**Task**
Copy every one of the following entries word for word, leaving nothing out and changing nothing.
— start of Data shown —
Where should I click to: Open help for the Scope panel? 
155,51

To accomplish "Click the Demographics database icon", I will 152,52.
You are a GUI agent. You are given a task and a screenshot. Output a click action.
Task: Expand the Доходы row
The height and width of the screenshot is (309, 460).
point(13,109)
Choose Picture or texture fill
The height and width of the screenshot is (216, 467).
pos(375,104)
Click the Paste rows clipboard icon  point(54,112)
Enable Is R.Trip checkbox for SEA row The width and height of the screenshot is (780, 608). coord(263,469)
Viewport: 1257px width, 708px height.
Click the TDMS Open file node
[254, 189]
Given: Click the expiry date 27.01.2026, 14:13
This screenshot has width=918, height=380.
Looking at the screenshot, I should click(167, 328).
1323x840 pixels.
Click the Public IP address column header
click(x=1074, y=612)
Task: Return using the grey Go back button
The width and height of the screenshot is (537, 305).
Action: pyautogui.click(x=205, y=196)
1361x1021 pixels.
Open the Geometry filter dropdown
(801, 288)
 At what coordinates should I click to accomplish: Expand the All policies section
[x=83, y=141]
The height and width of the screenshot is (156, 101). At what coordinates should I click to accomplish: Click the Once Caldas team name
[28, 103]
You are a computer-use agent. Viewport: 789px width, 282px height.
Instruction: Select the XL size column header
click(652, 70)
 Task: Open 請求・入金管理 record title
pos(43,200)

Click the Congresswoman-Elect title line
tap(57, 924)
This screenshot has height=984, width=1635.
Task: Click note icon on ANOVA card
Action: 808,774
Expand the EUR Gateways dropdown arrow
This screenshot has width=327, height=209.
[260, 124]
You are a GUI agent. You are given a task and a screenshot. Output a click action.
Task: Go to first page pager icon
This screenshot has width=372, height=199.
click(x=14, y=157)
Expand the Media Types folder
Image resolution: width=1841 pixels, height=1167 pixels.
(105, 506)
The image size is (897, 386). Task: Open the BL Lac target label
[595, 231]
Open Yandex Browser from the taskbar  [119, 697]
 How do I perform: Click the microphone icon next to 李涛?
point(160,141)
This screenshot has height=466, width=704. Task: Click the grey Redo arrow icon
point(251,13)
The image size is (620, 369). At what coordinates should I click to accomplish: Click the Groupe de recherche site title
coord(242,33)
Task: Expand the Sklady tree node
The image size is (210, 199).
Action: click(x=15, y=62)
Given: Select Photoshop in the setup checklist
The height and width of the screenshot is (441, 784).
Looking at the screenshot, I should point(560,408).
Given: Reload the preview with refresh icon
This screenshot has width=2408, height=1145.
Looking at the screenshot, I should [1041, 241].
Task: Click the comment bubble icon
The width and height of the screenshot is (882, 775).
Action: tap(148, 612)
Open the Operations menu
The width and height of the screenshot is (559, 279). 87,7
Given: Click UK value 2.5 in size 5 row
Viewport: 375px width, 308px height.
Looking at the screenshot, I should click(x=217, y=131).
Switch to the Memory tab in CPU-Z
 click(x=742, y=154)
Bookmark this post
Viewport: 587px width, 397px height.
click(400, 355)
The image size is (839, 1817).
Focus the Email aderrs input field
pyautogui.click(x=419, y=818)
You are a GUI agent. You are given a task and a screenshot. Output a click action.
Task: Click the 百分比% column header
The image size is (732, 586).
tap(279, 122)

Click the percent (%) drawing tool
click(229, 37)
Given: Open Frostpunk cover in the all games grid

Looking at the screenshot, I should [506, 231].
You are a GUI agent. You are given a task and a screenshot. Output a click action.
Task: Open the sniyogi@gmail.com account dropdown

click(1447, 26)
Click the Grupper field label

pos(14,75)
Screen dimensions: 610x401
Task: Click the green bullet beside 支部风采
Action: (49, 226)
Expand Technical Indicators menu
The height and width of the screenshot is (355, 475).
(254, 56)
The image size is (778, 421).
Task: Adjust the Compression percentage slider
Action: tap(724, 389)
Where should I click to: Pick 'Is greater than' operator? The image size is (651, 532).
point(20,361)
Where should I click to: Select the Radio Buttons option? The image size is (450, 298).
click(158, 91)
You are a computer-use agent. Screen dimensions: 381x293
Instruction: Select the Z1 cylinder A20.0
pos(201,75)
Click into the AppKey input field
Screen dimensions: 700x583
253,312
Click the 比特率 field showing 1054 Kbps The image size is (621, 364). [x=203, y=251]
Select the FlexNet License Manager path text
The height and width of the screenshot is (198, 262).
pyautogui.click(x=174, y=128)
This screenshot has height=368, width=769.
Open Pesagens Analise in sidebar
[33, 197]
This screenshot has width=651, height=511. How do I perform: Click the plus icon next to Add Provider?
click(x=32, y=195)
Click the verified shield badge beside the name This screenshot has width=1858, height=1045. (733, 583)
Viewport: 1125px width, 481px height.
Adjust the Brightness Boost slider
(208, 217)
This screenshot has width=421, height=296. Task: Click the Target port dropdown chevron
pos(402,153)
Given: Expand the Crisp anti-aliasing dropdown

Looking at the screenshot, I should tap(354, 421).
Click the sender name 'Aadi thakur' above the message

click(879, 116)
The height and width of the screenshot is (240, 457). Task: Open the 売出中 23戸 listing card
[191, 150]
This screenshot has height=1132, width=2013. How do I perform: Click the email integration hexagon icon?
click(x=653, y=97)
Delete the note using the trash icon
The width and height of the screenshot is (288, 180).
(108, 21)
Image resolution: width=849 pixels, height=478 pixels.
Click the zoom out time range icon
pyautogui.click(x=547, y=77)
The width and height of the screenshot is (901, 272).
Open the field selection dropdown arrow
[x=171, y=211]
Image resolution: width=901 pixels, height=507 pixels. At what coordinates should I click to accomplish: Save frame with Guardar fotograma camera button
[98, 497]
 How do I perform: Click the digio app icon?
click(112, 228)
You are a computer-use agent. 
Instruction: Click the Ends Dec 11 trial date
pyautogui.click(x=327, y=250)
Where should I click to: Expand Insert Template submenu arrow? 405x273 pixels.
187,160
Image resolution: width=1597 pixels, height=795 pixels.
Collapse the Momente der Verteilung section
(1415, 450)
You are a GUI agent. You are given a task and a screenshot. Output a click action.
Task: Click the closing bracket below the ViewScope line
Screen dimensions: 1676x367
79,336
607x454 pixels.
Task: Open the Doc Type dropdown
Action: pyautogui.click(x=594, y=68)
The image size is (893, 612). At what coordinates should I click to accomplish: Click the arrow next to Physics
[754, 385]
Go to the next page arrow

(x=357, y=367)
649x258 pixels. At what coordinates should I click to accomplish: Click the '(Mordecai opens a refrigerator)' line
— end of Data shown —
**Result of the task**
Where should I click to: Open help for the Scope panel? 
155,51

To accomplish "Click the Demographics database icon", I will 152,52.
You are a GUI agent. You are given a task and a screenshot. Output a click action.
Task: Expand the Доходы row
The height and width of the screenshot is (309, 460).
point(13,109)
Choose Picture or texture fill
The height and width of the screenshot is (216, 467).
pos(375,104)
Click the Paste rows clipboard icon  point(54,112)
Enable Is R.Trip checkbox for SEA row The width and height of the screenshot is (780, 608). coord(263,469)
Viewport: 1257px width, 708px height.
Click the TDMS Open file node
[254, 189]
Given: Click the expiry date 27.01.2026, 14:13
This screenshot has width=918, height=380.
Looking at the screenshot, I should click(167, 328).
1323x840 pixels.
Click the Public IP address column header
click(x=1074, y=612)
Task: Return using the grey Go back button
The width and height of the screenshot is (537, 305).
Action: pyautogui.click(x=205, y=196)
1361x1021 pixels.
Open the Geometry filter dropdown
(801, 288)
 At what coordinates should I click to accomplish: Expand the All policies section
[x=83, y=141]
The height and width of the screenshot is (156, 101). At what coordinates should I click to accomplish: Click the Once Caldas team name
[28, 103]
You are a computer-use agent. Viewport: 789px width, 282px height.
Instruction: Select the XL size column header
click(652, 70)
 Task: Open 請求・入金管理 record title
pos(43,200)

Click the Congresswoman-Elect title line
tap(57, 924)
This screenshot has height=984, width=1635.
Task: Click note icon on ANOVA card
Action: 808,774
Expand the EUR Gateways dropdown arrow
This screenshot has width=327, height=209.
[260, 124]
You are a GUI agent. You are given a task and a screenshot. Output a click action.
Task: Go to first page pager icon
This screenshot has width=372, height=199.
click(x=14, y=157)
Expand the Media Types folder
Image resolution: width=1841 pixels, height=1167 pixels.
(105, 506)
The image size is (897, 386). Task: Open the BL Lac target label
[595, 231]
Open Yandex Browser from the taskbar  [119, 697]
 How do I perform: Click the microphone icon next to 李涛?
point(160,141)
This screenshot has height=466, width=704. Task: Click the grey Redo arrow icon
point(251,13)
The image size is (620, 369). At what coordinates should I click to accomplish: Click the Groupe de recherche site title
coord(242,33)
Task: Expand the Sklady tree node
The image size is (210, 199).
Action: click(x=15, y=62)
Given: Select Photoshop in the setup checklist
The height and width of the screenshot is (441, 784).
Looking at the screenshot, I should point(560,408).
Given: Reload the preview with refresh icon
This screenshot has width=2408, height=1145.
Looking at the screenshot, I should [1041, 241].
Task: Click the comment bubble icon
The width and height of the screenshot is (882, 775).
Action: tap(148, 612)
Open the Operations menu
The width and height of the screenshot is (559, 279). 87,7
Given: Click UK value 2.5 in size 5 row
Viewport: 375px width, 308px height.
Looking at the screenshot, I should click(x=217, y=131).
Switch to the Memory tab in CPU-Z
 click(x=742, y=154)
Bookmark this post
Viewport: 587px width, 397px height.
click(400, 355)
The image size is (839, 1817).
Focus the Email aderrs input field
pyautogui.click(x=419, y=818)
You are a GUI agent. You are given a task and a screenshot. Output a click action.
Task: Click the 百分比% column header
The image size is (732, 586).
tap(279, 122)

Click the percent (%) drawing tool
click(229, 37)
Given: Open Frostpunk cover in the all games grid

Looking at the screenshot, I should [506, 231].
You are a GUI agent. You are given a task and a screenshot. Output a click action.
Task: Open the sniyogi@gmail.com account dropdown

click(1447, 26)
Click the Grupper field label

pos(14,75)
Screen dimensions: 610x401
Task: Click the green bullet beside 支部风采
Action: (49, 226)
Expand Technical Indicators menu
The height and width of the screenshot is (355, 475).
(254, 56)
The image size is (778, 421).
Task: Adjust the Compression percentage slider
Action: tap(724, 389)
Where should I click to: Pick 'Is greater than' operator? The image size is (651, 532).
point(20,361)
Where should I click to: Select the Radio Buttons option? The image size is (450, 298).
click(158, 91)
You are a computer-use agent. Screen dimensions: 381x293
Instruction: Select the Z1 cylinder A20.0
pos(201,75)
Click into the AppKey input field
Screen dimensions: 700x583
253,312
Click the 比特率 field showing 1054 Kbps The image size is (621, 364). [x=203, y=251]
Select the FlexNet License Manager path text
The height and width of the screenshot is (198, 262).
pyautogui.click(x=174, y=128)
This screenshot has height=368, width=769.
Open Pesagens Analise in sidebar
[33, 197]
This screenshot has width=651, height=511. How do I perform: Click the plus icon next to Add Provider?
click(x=32, y=195)
Click the verified shield badge beside the name This screenshot has width=1858, height=1045. (733, 583)
Viewport: 1125px width, 481px height.
Adjust the Brightness Boost slider
(208, 217)
This screenshot has width=421, height=296. Task: Click the Target port dropdown chevron
pos(402,153)
Given: Expand the Crisp anti-aliasing dropdown

Looking at the screenshot, I should tap(354, 421).
Click the sender name 'Aadi thakur' above the message

click(879, 116)
The height and width of the screenshot is (240, 457). Task: Open the 売出中 23戸 listing card
[191, 150]
This screenshot has height=1132, width=2013. How do I perform: Click the email integration hexagon icon?
click(x=653, y=97)
Delete the note using the trash icon
The width and height of the screenshot is (288, 180).
(108, 21)
Image resolution: width=849 pixels, height=478 pixels.
Click the zoom out time range icon
pyautogui.click(x=547, y=77)
The width and height of the screenshot is (901, 272).
Open the field selection dropdown arrow
[x=171, y=211]
Image resolution: width=901 pixels, height=507 pixels. At what coordinates should I click to accomplish: Save frame with Guardar fotograma camera button
[98, 497]
 How do I perform: Click the digio app icon?
click(112, 228)
You are a computer-use agent. 
Instruction: Click the Ends Dec 11 trial date
pyautogui.click(x=327, y=250)
Where should I click to: Expand Insert Template submenu arrow? 405x273 pixels.
187,160
Image resolution: width=1597 pixels, height=795 pixels.
Collapse the Momente der Verteilung section
(1415, 450)
You are a GUI agent. You are given a task and a screenshot. Output a click action.
Task: Click the closing bracket below the ViewScope line
Screen dimensions: 1676x367
79,336
607x454 pixels.
Task: Open the Doc Type dropdown
Action: pyautogui.click(x=594, y=68)
The image size is (893, 612). At what coordinates should I click to accomplish: Click the arrow next to Physics
[754, 385]
Go to the next page arrow

(x=357, y=367)
649x258 pixels. At what coordinates should I click to accomplish: Click the '(Mordecai opens a refrigerator)' line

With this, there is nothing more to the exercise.